AVAILABLE DATA below:

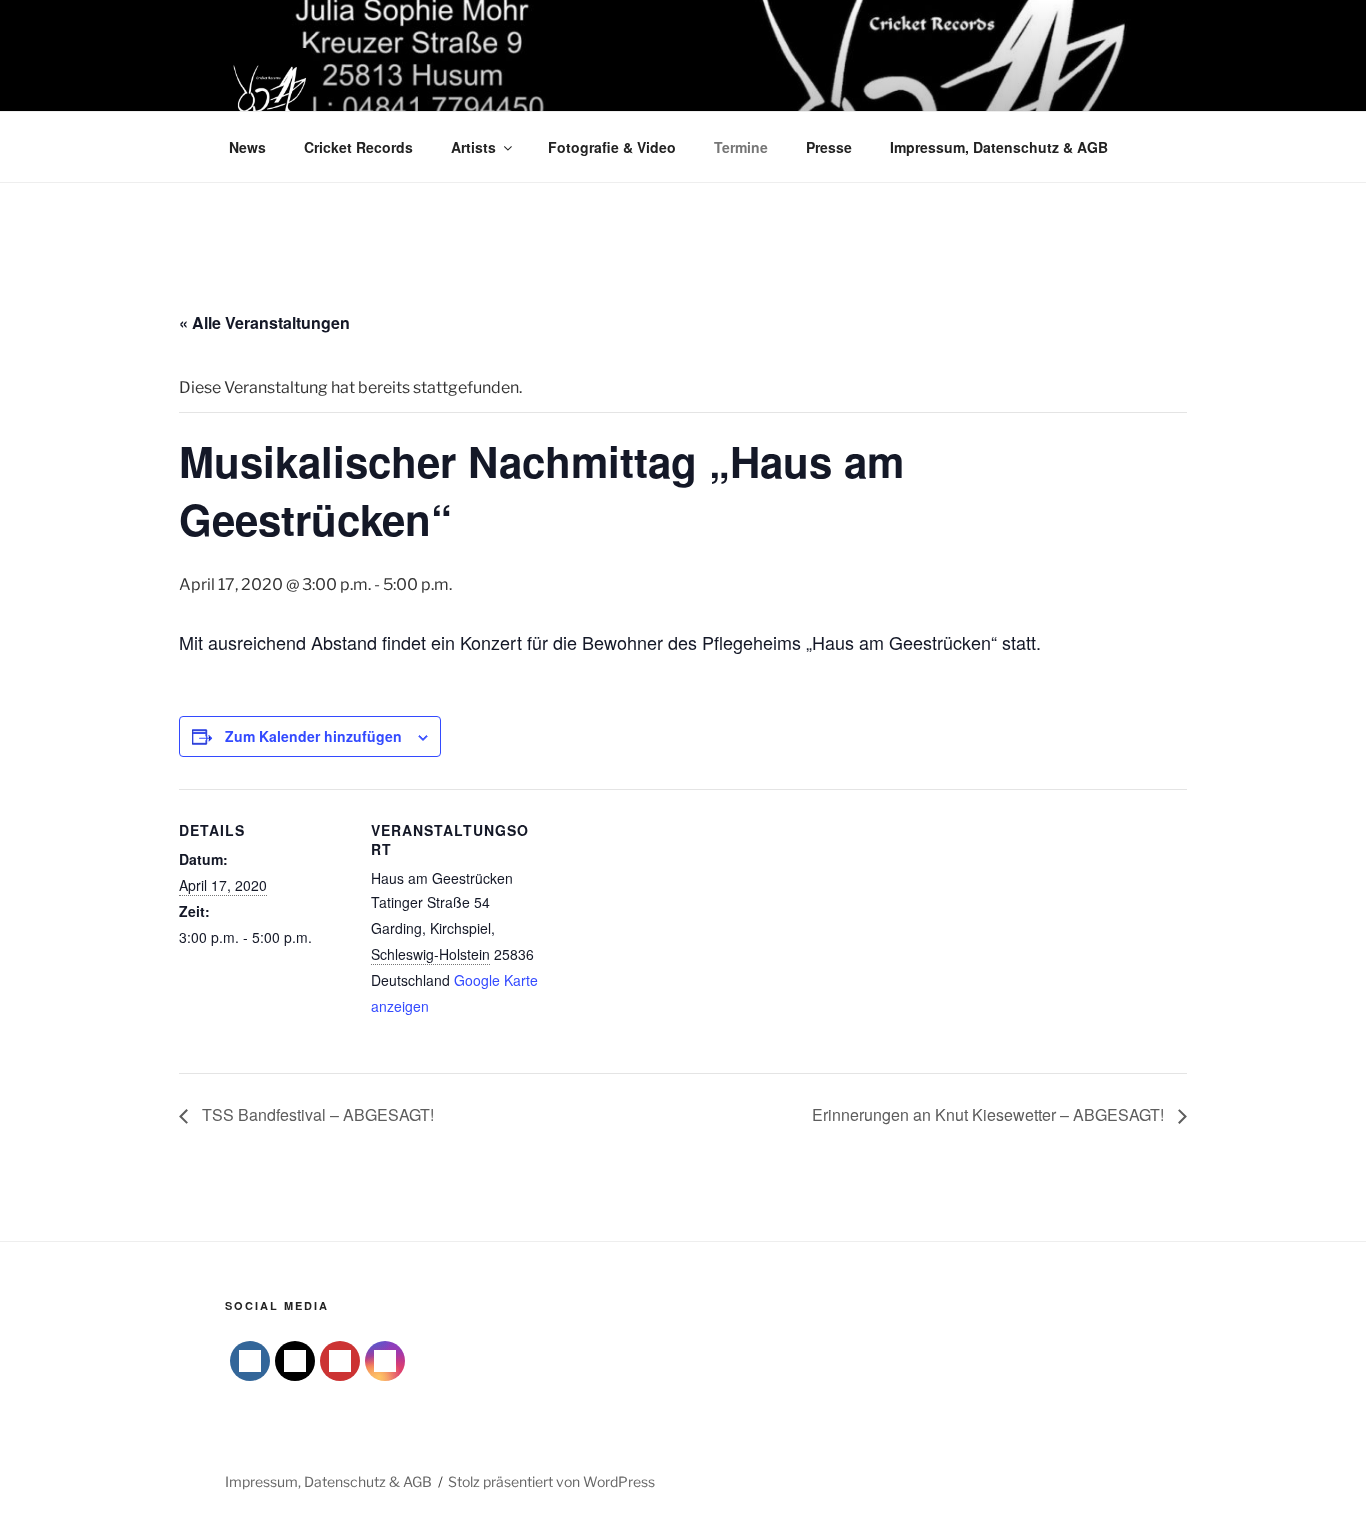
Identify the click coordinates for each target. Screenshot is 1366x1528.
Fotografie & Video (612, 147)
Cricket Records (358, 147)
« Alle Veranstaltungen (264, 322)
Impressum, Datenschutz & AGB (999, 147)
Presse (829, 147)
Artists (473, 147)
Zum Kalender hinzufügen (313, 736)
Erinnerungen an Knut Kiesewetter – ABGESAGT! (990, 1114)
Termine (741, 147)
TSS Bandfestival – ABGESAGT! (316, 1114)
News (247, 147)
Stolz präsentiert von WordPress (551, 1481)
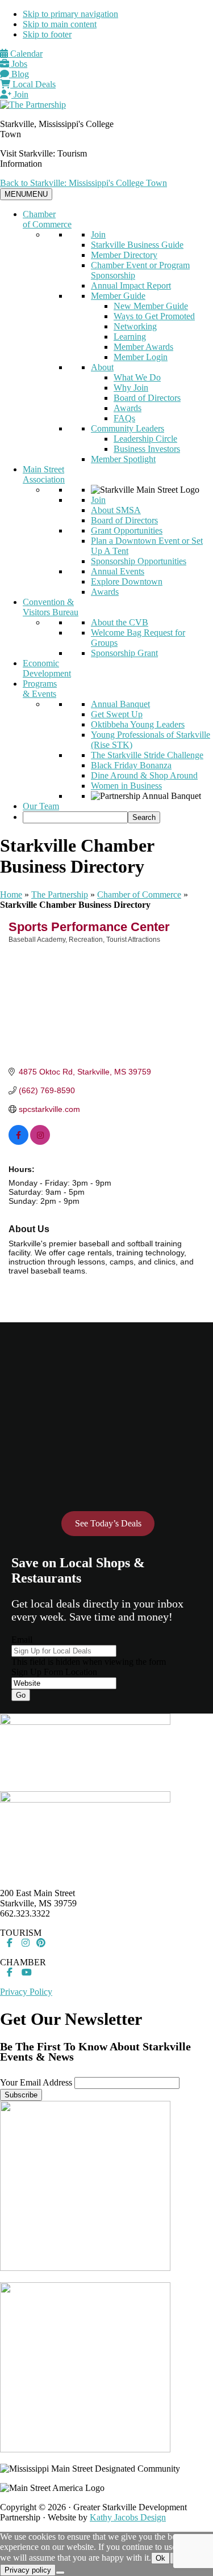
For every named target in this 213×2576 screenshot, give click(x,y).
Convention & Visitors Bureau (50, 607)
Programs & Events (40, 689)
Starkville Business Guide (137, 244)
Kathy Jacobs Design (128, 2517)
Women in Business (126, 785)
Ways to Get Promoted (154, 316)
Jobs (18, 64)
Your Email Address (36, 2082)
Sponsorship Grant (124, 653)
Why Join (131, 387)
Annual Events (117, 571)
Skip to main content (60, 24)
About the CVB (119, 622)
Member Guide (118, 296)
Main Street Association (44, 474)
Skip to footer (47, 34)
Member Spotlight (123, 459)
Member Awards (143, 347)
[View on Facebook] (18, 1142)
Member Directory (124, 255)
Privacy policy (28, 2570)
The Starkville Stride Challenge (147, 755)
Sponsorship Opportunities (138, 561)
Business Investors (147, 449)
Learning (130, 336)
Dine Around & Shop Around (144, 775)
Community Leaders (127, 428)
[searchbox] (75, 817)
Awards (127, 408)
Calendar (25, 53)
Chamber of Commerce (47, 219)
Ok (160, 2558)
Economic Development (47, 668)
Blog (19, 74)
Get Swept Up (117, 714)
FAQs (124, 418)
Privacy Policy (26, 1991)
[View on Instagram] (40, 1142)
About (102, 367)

End of AVAILABLE DATA.
AVAILABLE DATA below:

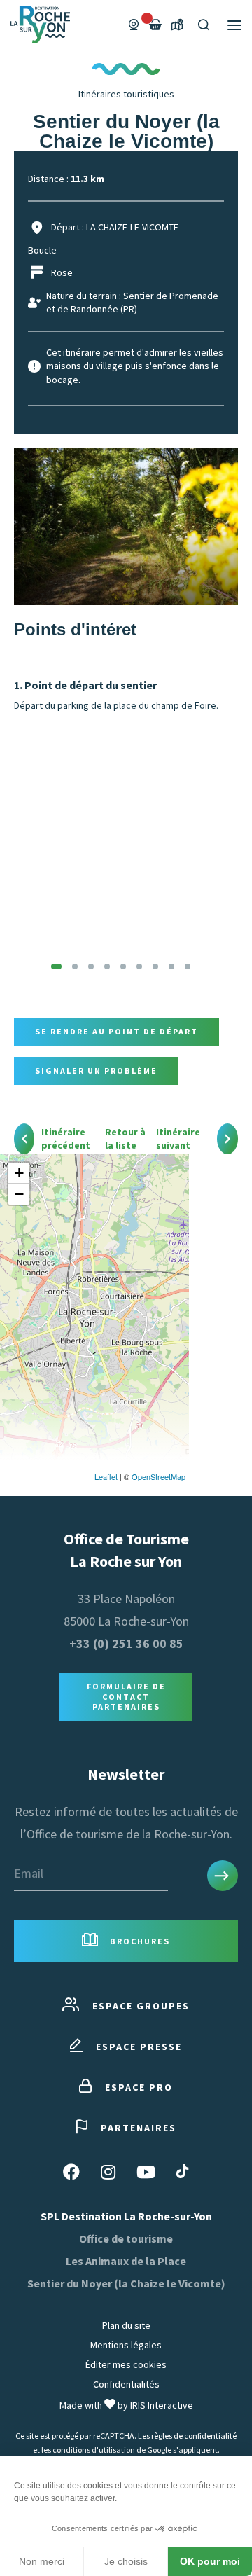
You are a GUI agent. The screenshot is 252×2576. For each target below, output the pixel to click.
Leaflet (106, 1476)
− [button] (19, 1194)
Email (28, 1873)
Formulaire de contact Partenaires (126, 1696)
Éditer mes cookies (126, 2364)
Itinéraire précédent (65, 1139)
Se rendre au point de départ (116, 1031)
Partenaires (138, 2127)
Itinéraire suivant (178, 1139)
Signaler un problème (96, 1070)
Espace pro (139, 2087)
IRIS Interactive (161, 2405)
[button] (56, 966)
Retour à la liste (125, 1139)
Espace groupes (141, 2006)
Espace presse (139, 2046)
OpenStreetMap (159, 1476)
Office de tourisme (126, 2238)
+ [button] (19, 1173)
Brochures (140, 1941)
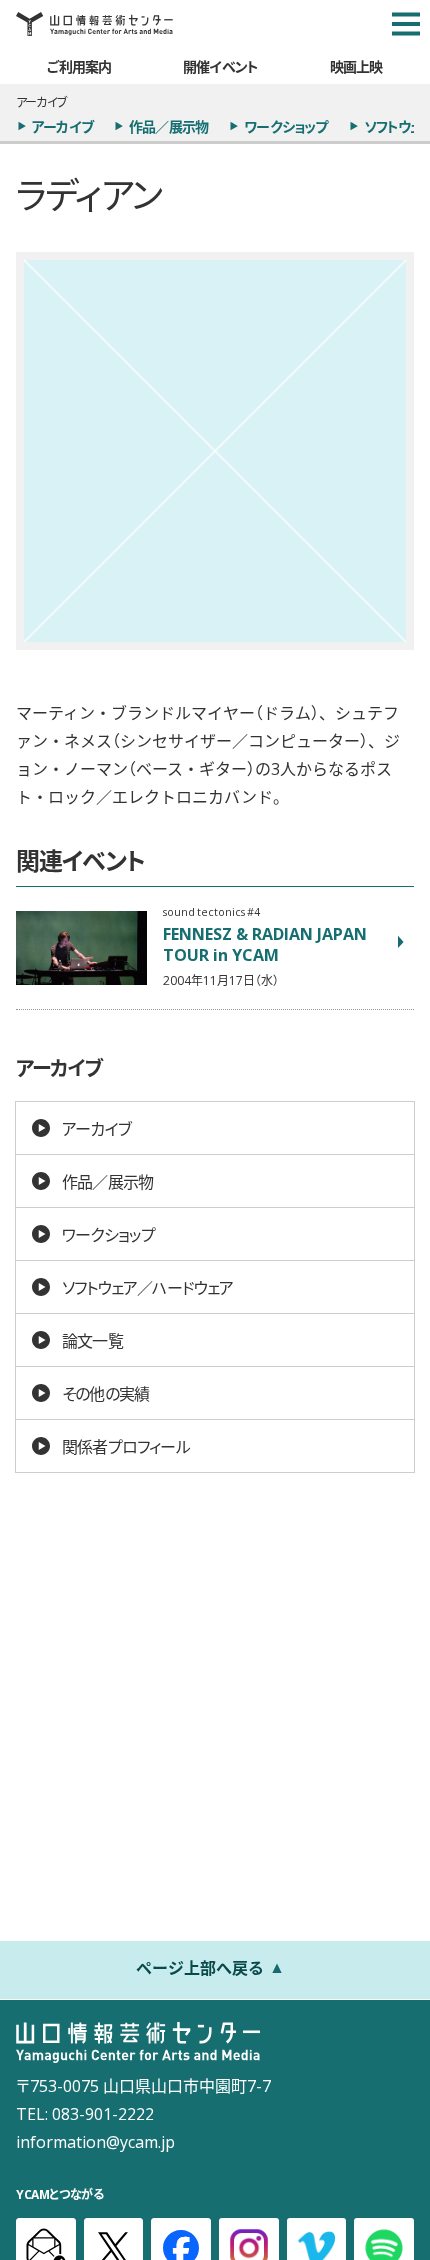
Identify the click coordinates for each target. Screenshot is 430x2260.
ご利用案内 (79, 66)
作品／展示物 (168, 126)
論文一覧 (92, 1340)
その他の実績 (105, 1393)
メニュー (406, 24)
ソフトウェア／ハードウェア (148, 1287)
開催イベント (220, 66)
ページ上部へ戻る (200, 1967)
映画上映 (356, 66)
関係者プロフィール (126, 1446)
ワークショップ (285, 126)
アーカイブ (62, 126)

End of AVAILABLE DATA.

__PROBLEM STATEMENT__: Check the data line by line and report how many lines contain "Member" as a word or string, giving nothing besides the number.

__EXPECTED ANSWER__: 4